Like many Montanans, I’m fascinated by the story of Huguette Clark, reclusive daughter of Copper King William Clark.
Her obituary reports that when she died in May 2011 at 104, relatives claimed they had been prevented from seeing her for years, and accused her lawyer and accountant of plundering her estate. (Both are now under investigation by the Manhattan DA’s office.) A will signed in April 2005 left most of her $400 million fortune to her nurse and charity. Now her nieces and nephews have filed a will signed just a month earlier leaving much of money–or what’s left of it–to them.
No doubt the will contest will focus on claims of undue influence. What was her physical and mental condition when she signed the later will? Does the asset distribution demonstrate mental unbalance or influence?

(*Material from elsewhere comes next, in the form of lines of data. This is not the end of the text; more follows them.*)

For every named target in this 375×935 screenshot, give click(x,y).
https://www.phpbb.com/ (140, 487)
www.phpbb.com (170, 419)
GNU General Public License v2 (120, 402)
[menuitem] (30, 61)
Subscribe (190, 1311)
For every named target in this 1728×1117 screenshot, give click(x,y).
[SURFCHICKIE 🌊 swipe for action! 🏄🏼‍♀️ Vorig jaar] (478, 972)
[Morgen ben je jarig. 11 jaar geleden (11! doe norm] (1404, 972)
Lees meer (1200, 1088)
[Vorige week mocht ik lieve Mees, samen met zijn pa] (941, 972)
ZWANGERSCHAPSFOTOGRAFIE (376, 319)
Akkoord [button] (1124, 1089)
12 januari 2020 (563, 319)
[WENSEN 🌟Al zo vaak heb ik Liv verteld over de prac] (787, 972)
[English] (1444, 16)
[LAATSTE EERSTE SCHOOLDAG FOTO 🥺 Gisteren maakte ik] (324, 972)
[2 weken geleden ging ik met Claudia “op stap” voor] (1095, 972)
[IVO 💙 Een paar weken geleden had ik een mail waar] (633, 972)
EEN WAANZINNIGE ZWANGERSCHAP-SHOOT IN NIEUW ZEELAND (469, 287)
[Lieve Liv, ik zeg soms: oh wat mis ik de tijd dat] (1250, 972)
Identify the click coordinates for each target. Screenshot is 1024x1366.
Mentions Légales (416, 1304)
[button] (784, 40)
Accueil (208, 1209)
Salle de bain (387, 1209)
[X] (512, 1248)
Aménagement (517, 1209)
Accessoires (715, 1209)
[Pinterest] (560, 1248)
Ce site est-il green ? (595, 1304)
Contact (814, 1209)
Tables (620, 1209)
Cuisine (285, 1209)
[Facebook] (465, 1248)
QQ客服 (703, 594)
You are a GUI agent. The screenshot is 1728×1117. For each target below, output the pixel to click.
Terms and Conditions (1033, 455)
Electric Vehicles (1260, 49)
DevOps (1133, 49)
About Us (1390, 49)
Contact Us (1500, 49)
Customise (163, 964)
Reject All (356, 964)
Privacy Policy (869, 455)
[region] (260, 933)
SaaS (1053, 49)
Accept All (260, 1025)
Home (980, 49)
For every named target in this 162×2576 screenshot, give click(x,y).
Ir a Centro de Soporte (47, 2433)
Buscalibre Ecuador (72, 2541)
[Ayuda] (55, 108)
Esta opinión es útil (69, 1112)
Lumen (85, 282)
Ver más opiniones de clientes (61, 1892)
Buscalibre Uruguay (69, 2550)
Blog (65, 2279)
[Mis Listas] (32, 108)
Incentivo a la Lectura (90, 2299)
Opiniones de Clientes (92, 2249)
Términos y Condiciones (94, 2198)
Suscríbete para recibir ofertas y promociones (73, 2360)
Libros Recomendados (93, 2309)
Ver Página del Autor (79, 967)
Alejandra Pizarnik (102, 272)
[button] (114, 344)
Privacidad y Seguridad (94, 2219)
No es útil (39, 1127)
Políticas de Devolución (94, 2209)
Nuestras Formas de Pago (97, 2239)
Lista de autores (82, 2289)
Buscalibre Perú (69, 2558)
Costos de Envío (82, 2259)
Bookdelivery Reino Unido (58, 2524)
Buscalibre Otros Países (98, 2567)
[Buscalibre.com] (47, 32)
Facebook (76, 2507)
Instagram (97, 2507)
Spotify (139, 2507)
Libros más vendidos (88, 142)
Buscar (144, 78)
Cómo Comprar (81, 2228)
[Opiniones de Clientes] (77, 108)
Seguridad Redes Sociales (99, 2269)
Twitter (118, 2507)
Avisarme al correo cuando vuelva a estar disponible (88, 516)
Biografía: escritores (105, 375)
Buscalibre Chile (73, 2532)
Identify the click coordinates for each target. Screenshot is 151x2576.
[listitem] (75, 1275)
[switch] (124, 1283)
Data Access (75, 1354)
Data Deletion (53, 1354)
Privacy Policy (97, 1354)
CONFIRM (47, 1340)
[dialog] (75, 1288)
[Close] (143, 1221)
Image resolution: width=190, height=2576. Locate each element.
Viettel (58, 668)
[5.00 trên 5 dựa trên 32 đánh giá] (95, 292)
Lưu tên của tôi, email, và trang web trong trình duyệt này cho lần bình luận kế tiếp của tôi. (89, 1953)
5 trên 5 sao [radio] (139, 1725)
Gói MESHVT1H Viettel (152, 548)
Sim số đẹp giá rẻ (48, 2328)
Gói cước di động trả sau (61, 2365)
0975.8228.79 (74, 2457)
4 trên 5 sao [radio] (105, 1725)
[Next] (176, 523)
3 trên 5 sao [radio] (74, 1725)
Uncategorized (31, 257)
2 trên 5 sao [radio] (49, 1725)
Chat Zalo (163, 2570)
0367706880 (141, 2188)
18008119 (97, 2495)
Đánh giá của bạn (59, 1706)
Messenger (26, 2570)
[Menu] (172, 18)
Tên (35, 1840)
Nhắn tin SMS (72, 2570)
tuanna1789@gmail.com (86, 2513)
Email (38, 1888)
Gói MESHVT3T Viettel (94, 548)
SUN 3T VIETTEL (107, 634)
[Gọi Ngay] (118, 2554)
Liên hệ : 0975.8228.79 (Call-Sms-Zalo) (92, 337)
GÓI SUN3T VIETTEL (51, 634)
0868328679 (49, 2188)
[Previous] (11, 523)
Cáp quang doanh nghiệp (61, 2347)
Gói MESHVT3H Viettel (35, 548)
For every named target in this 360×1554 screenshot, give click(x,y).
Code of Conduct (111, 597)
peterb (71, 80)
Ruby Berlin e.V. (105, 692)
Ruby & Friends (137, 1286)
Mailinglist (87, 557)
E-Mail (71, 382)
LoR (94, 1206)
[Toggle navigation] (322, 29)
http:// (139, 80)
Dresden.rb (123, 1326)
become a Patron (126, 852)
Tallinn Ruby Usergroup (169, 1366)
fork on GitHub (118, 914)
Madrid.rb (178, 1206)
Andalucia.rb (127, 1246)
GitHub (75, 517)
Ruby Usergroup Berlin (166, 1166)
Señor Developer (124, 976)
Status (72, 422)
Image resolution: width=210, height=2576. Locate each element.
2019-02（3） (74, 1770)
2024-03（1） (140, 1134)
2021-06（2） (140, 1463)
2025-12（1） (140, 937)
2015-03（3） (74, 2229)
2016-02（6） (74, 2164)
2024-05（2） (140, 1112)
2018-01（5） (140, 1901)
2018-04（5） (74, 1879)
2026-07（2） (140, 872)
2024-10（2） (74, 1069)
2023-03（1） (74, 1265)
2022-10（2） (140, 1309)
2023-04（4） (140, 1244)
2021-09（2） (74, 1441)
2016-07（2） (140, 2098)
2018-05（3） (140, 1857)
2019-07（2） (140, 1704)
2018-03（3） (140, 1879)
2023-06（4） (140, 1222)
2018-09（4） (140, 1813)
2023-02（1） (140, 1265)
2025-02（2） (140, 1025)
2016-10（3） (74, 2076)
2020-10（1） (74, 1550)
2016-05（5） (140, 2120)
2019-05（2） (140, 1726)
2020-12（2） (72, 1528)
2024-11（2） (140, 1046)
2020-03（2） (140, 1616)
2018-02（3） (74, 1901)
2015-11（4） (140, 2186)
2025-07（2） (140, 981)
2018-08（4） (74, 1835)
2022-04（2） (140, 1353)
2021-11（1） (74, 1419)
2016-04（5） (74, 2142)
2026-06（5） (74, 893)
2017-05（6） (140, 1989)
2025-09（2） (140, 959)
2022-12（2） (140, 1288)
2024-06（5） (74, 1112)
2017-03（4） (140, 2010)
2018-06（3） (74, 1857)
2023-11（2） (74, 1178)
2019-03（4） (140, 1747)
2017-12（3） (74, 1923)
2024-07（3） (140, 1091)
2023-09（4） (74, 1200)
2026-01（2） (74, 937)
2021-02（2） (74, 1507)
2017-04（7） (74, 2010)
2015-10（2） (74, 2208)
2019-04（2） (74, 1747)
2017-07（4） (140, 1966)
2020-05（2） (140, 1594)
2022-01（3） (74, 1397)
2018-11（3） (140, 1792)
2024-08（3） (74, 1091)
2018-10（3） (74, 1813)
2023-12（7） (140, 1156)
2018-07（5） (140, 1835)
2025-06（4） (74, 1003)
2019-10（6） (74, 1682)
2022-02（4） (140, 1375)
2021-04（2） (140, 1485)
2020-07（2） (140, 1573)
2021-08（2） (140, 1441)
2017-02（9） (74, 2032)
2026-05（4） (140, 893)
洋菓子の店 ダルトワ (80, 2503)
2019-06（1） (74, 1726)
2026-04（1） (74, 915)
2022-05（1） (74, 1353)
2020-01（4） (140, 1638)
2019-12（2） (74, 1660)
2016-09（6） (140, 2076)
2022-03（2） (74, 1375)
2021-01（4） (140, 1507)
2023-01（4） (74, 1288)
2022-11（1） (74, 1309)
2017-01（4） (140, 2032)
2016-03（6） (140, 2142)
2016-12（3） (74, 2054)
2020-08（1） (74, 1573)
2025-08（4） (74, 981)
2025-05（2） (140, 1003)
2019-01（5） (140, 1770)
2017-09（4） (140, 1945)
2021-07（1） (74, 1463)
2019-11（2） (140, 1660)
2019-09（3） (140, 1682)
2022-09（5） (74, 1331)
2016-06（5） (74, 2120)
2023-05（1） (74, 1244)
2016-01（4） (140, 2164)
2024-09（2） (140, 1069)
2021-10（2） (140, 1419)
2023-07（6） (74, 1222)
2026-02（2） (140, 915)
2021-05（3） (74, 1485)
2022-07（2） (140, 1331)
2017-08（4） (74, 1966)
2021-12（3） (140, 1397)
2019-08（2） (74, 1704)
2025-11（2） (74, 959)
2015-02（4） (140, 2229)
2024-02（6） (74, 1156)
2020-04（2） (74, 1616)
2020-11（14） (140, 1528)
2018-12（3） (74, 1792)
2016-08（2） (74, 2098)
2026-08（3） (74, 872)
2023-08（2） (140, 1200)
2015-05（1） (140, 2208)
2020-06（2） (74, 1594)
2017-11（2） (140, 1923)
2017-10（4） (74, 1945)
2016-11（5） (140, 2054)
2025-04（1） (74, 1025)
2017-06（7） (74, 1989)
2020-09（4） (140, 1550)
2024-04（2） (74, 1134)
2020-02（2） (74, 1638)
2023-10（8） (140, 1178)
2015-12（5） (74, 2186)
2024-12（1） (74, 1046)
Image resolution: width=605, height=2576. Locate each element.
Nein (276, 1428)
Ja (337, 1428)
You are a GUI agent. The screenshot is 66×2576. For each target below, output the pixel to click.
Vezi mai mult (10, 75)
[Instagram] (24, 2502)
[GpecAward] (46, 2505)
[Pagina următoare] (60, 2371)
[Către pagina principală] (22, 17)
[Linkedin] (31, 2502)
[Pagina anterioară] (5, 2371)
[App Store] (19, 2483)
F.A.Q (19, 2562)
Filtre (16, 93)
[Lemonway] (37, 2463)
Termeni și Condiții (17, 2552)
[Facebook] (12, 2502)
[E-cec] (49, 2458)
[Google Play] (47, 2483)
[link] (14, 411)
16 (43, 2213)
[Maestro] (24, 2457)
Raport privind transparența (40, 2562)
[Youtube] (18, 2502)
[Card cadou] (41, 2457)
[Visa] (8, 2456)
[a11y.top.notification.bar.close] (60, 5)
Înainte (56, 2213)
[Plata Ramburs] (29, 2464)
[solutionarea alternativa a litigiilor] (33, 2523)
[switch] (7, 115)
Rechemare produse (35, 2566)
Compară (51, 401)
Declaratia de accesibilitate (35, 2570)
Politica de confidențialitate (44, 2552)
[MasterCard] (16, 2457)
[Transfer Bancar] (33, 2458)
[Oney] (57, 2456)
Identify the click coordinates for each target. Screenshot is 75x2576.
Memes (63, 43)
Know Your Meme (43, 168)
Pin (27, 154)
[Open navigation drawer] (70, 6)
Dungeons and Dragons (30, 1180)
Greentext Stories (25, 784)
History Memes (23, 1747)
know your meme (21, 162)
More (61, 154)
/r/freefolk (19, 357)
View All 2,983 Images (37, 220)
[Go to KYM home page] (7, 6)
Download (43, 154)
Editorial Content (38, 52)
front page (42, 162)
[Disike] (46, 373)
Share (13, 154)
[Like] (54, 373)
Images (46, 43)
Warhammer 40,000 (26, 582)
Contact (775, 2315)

What was her relationship with the beneficiaries? Is there evidence of other misdeeds that might have unduly influenced her–like being intentionally isolated from her family? Do the gift of a $10,000 dollhouse to her lawyer’s granddaughter or a $1.5 million security system to the Israeli settlement where his daughter and her family live show a pattern of plunder–or an authentically close relationship? Proof that the lawyer and accountant stripped millions from her accounts during her life, with the potential for millions more in administrative fees after her death, could further support the claims of undue influence.
Hugeuette Clark’s fortune was gilded with copper, though she never lived in Butte, Montana, “the richest hill on earth,” where most of it came from. According to an investigative series by Bill Dedman of msnbc.com in 2010, she lived in a NY hospital the last twenty years of her life–despite owning a $24 million Connecticut estate, a 42-room apartment on Fifth Avenue, and an oceanfront Santa Barbara estate that she hadn’t visited in more than 50 years. She died surrounded by her childhood doll collection.
It may be that Huguette Clark never recovered emotionally from the death of her older sister in 1919, the scandals that still trail her father, her own divorce in 1930, or a host of other rumors and potential embarrassments.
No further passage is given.